Edmund Shing, chief investment officer at BNP Paribas WM, explains how “gold is one of our favorite assets. We have been bullish on gold for quite some time and continue to be so, as we believe the rally is not over yet. There is many purchases by Asian investors, by central banks and now by Western investors through exchange-traded funds,” highlights the expert, confirming the attractiveness of the metal for investors from all over the planet.
For his part, Carsten Menke, head of Next Generation analysis at Julius Baer, also believes that the rally in precious metal prices should not end after breaking new all-time highs. “India’s gold imports, which soared in August following the tariff cut, have normalized in September. While this increases the potential to see declines in the metal, we still see a positive fundamental backdrop for gold, with a cooling US economy and prospects of lower rates, which could lead more Western investors to flock to the precious metal,” Menke notes.
Investors would be following the logic that praises gold as an attractive asset when the economy cools, and The Fed’s rate cut only increases the metal’s attractiveness, as other assets, such as fixed income, reduce their returns for investors as a result of lower rates.

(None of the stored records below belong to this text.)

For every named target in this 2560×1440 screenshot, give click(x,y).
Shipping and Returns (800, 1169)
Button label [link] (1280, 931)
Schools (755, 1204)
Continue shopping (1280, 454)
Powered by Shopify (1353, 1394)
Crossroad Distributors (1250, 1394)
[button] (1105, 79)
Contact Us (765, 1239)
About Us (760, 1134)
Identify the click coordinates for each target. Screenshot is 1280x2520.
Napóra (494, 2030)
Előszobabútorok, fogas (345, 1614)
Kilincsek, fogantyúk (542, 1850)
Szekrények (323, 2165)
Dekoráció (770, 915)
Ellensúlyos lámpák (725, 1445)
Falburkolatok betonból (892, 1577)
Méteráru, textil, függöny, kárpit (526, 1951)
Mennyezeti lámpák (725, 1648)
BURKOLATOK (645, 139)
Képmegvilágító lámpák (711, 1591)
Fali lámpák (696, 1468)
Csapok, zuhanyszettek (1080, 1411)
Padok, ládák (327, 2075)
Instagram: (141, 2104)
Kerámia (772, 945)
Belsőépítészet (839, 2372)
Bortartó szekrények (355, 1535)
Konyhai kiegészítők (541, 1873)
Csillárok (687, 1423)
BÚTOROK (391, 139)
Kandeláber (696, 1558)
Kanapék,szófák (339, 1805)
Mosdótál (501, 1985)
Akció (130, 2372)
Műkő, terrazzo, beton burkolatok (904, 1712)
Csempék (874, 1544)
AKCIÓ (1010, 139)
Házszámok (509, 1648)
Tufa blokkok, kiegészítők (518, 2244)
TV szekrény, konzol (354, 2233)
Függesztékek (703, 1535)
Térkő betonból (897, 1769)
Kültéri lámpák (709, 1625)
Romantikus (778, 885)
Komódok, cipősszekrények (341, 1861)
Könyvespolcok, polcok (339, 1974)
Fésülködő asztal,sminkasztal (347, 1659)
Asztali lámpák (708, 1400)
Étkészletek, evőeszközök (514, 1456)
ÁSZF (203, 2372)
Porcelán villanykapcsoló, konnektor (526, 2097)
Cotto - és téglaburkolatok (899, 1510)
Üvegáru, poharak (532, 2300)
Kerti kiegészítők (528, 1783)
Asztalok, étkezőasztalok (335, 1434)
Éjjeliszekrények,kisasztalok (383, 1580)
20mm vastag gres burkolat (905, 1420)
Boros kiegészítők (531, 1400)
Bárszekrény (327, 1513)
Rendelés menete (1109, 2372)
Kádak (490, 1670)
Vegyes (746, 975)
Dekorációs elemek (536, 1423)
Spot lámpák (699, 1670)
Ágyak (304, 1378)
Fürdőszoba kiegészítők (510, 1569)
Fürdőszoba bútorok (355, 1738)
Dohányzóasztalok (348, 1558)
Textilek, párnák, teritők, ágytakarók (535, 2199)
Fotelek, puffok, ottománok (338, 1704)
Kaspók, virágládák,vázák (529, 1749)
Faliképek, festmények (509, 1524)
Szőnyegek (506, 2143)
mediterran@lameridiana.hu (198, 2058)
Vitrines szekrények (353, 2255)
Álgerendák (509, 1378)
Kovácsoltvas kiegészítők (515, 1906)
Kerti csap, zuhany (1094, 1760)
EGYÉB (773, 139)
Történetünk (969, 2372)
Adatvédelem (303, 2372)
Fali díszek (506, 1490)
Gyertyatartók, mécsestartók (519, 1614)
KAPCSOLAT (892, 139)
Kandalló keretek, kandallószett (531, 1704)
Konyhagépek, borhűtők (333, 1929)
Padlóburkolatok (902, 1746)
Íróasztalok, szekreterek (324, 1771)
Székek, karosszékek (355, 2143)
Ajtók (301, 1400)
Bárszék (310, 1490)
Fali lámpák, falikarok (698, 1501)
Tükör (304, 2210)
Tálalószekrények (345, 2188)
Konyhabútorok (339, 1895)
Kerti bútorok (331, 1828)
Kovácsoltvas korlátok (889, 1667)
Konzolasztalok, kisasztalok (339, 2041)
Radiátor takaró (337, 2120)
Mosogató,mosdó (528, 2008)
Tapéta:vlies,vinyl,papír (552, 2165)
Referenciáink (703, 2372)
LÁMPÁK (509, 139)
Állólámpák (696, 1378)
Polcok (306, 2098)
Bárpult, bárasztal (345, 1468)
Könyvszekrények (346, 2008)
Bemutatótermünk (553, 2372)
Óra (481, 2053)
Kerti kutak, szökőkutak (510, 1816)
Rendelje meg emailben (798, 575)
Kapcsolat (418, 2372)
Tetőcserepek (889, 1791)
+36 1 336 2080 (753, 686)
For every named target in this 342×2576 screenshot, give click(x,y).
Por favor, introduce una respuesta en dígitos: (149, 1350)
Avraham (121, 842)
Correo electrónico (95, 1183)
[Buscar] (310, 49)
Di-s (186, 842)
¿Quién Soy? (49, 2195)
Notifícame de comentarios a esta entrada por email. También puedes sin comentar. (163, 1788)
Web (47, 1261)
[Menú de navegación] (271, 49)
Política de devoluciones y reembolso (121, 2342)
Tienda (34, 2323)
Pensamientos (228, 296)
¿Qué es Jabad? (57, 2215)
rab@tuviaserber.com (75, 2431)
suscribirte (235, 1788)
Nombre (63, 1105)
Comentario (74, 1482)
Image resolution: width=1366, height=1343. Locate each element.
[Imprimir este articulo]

A historical source of high profitability
At first glance it might seem that gold, as a safe haven asset, cannot compete in the long term with the returns offered by riskier assets, such as the US stock market. However, Edmund Shing reminds us that this perception is a mistake: “Since 2000, gold has been the most profitable asset class among the majors, better than the stock market, bonds, real estate… anything. And that, even though it doesn’t give any return. In the end, it’s a great asset to have to store value; it protects you against inflation, regulatory changes, political crises… anything,” he explains. “In the world we live in, with so much political uncertainty, this is still present,” Shing recalls.
The data is striking: not only has gold outperformed such a profitable asset in the long term as the S&P 500; In the last 24 years, it has far surpassed it, with an annualized return of almost 9.5% for the precious metal, compared to the 5.9% annualized return that the US stock market index has offered. To get an idea of what a good investment the metal has been, the Eurostoxx 50 on the European stock market reaped 0.11% annualized in the same period, the dollar 0.14% annualized, and the emerging stock market 3.36%. annualized, well below the returns that the metal has left.